> Extrait
+===+
Le propos est de cerner le développement de la régulation judiciaire dans son rapport à toutes les formes de violence, si possible sans en excepter aucune : violence de l'appareil judiciaire lui-même, orientée vers l'obéissance du justiciable (arrestation, détention, torture, saisie) ou le châtiment (supplice) ; violences dites " privées " sur les biens (rescousse, prise de gages) ou sur les personnes (de la rixe à la vengeance) ; violences qui occupent l' "espace public ", de la révolte à l'assassinat politique et à la guerre. Il ne s'agira pas à proprement parler de reprendre la description de ces différentes catégories de comportements violents, sur lesquels nous disposons déjà de travaux importants -quoique certains thèmes comme la vengeance ou la profession de sergent nécessitent des compléments d'enquête. Il s'agit surtout de cerner des articulations et de saisir les clefs des coexistences : comment ce qui, de nos jours apparaît comme " ordre " ou " désordre ", respect ou mépris de la vie humaine, justice triomphante ou justice bafouée, comment tout cela peut tenir dans la même société ? Et, en outre, comment tout cela peut-il participer d'une dynamique du changement social dont l'aboutissement, à la fin du Moyen Age, serait un Etat plus fort et peut-être même plus juste ?
+===+
> Données fournies
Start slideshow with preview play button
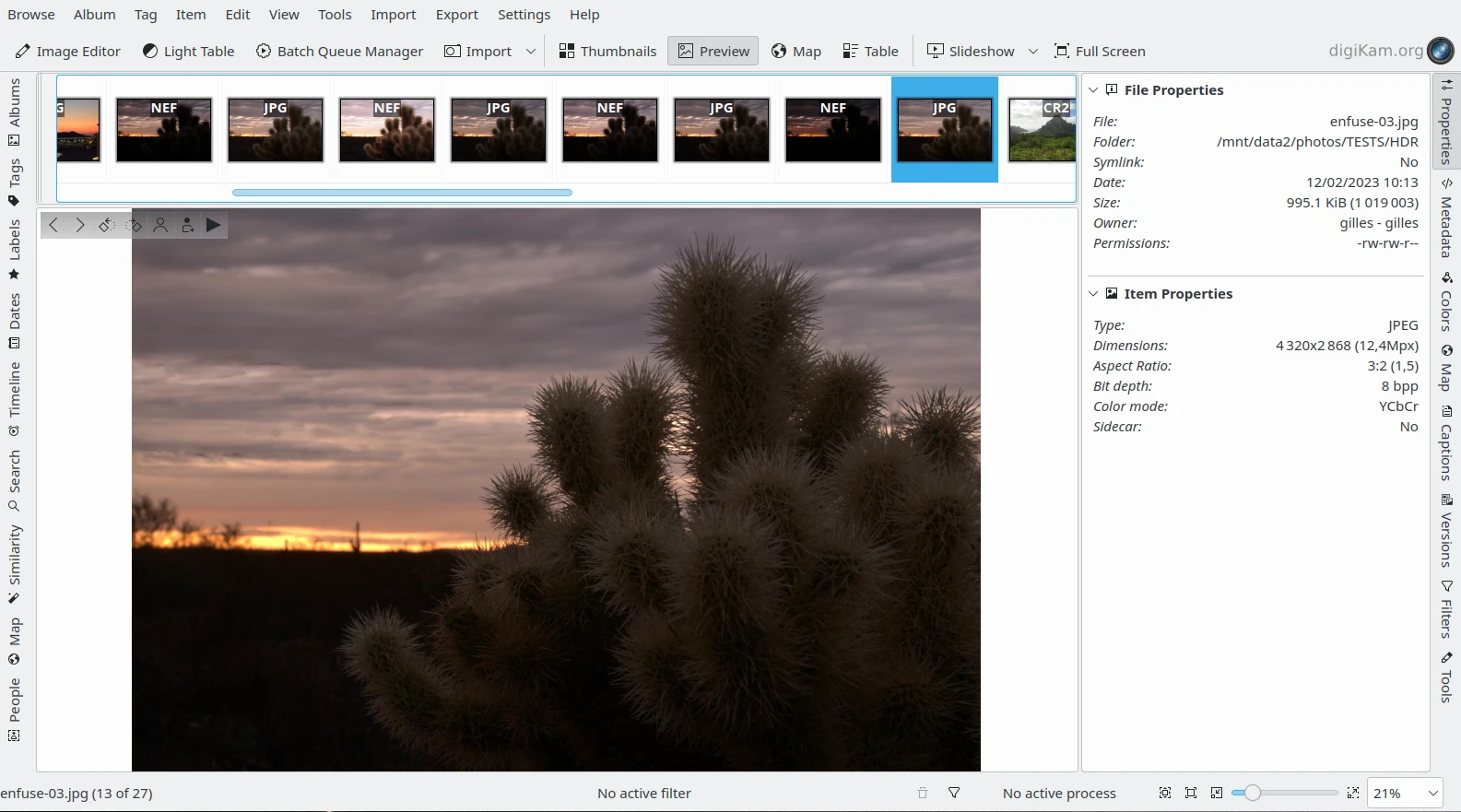This screenshot has height=812, width=1461. [214, 225]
+===+
> Tâches à réaliser
1 – D'après l'extrait sur la régulation judiciaire et la violence, quels thèmes nécessitent encore des compléments d'enquête ?
2 – Poursuivez l'extrait sur la régulation judiciaire et la violence à la suite de sa dernière phrase.

> Réponses par point
1 – La vengeance et la profession de sergent.

2 –
Ce programme rassemble en priorité ceux dont les travaux ont porté sur des sujets voisins : typologie et symbolique des violences au service du droit (Robert Jacob), violence licite et violence illicite (Claude Gauvard), formation d'un champ juridique inédit, qu'on peut appeler champ " civil-pénal " et que caractérise la prison pour dette (Julie Mayade-Claustre), construction du régime pénal des infractions contre les biens (Valérie Toureille), répression ou liberté de la parole publique (Corinne Leveleux), genèse des encadrements judicaires locaux (Sébastien Hamel, Pierre Prétou), concurrence entre les coercitions étatiques, seigneuriales et religieuses (Julien Demade, Véronique Beaulande).

Outre le séminaire annuel, plusieurs membres de cette équipe ont déjà testé différentes approches lors de la rencontre internationale qui a eu lieu à Québec, en septembre 2004, sur le monde des petits officiers de justice. Il est envisagé de réunir, en 2007, une table ronde internationale sur " La vengeance au bas Moyen Age ", qui ferait suite à celle qui a été s'est tenue à l'Ecole Française de Rome en 2003 et qui portait sur la vengeance de la fin de l'Antiquité au XIIe siècle. Cette table ronde pourrait avoir lieu à Bellagio, The Rockefeller Foundation, Study and Conference Center.

Les pratiques judiciaires, entre opinion et justice

La pratique du lynchage a déjà été abordée par Claude Gauvard. Il serait intéressant de prolonger l'enquête sur la dénonciation, à l'interface de la procédure et de la délation. C'est ce qui sera envisagé lors d'une petite table ronde qui pourra être prévue en accord avec l'Ecole française de Rome ou de façon indépendante, dans le cadre des liens entre le LAMOP et l'IUF, en 2006. En 2005, Claude Gauvard et Robert Jacob participent aux rencontres de Cerisy, sur le thème "Les sentiments et le politique ", ce qui permet de faire le point sur les recherches antérieures relatives aux émotions et la justice.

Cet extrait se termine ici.